▸ REQUIREMENT
Find the line containing "Task: Click the TYPE", then print it and each following line through the end of the records, exactly and with nothing added; leave out any pictures.

▸ AVAILABLE DATA
****************************************
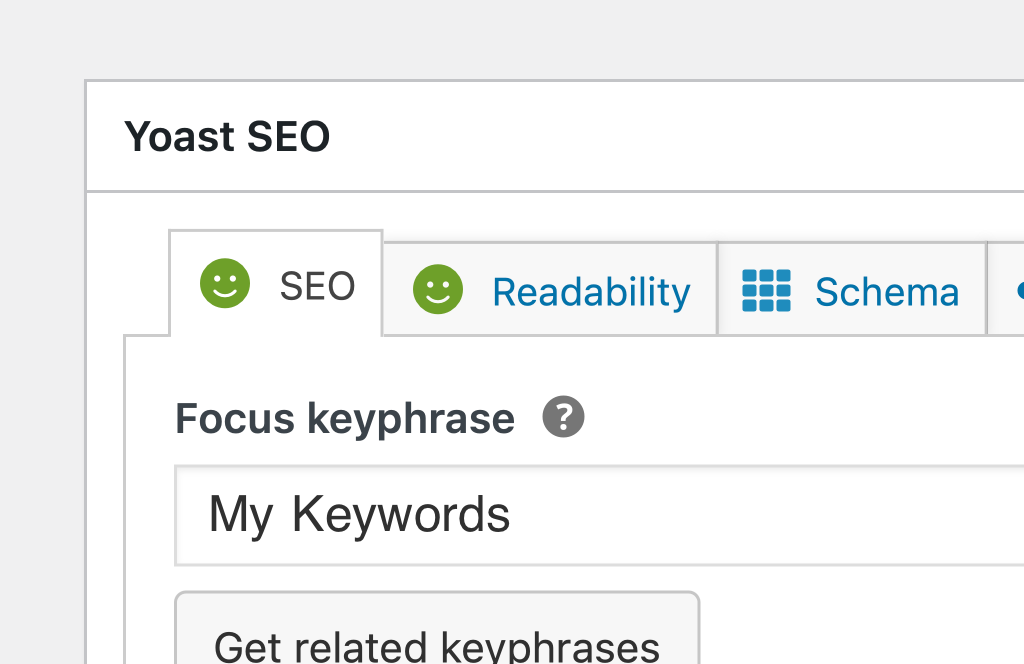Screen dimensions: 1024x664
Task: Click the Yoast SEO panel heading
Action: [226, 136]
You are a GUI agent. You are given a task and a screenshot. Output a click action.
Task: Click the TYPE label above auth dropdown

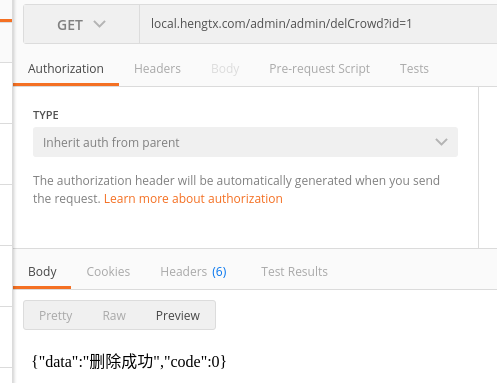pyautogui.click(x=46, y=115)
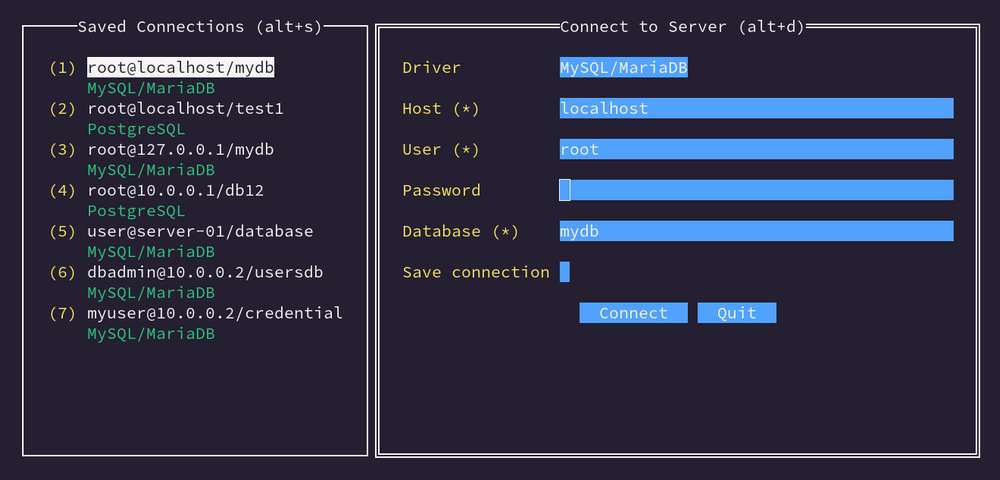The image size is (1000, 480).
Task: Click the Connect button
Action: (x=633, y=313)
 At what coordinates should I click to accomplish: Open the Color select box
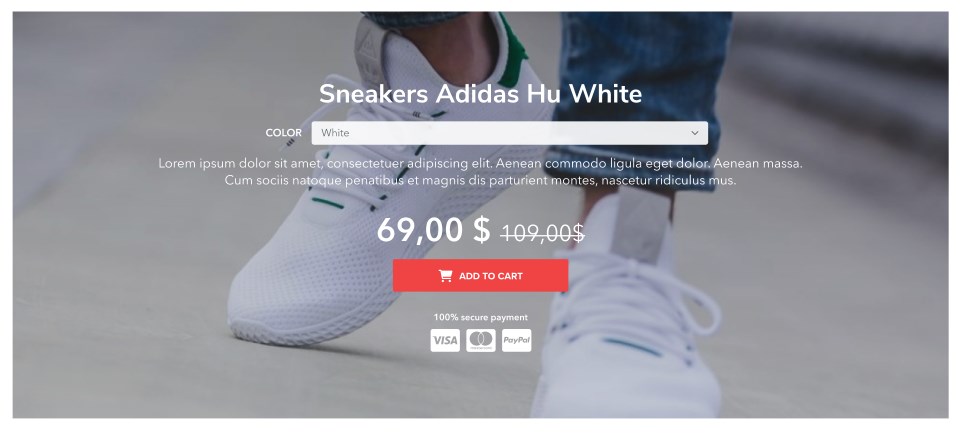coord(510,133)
****************************************
▸ FINAL ANSWER
Task: Click the TYPE label above auth dropdown

pyautogui.click(x=46, y=115)
The image size is (1000, 480).
Task: Click the Connect button
Action: (x=633, y=313)
 At what coordinates should I click to accomplish: Open the Color select box
coord(510,133)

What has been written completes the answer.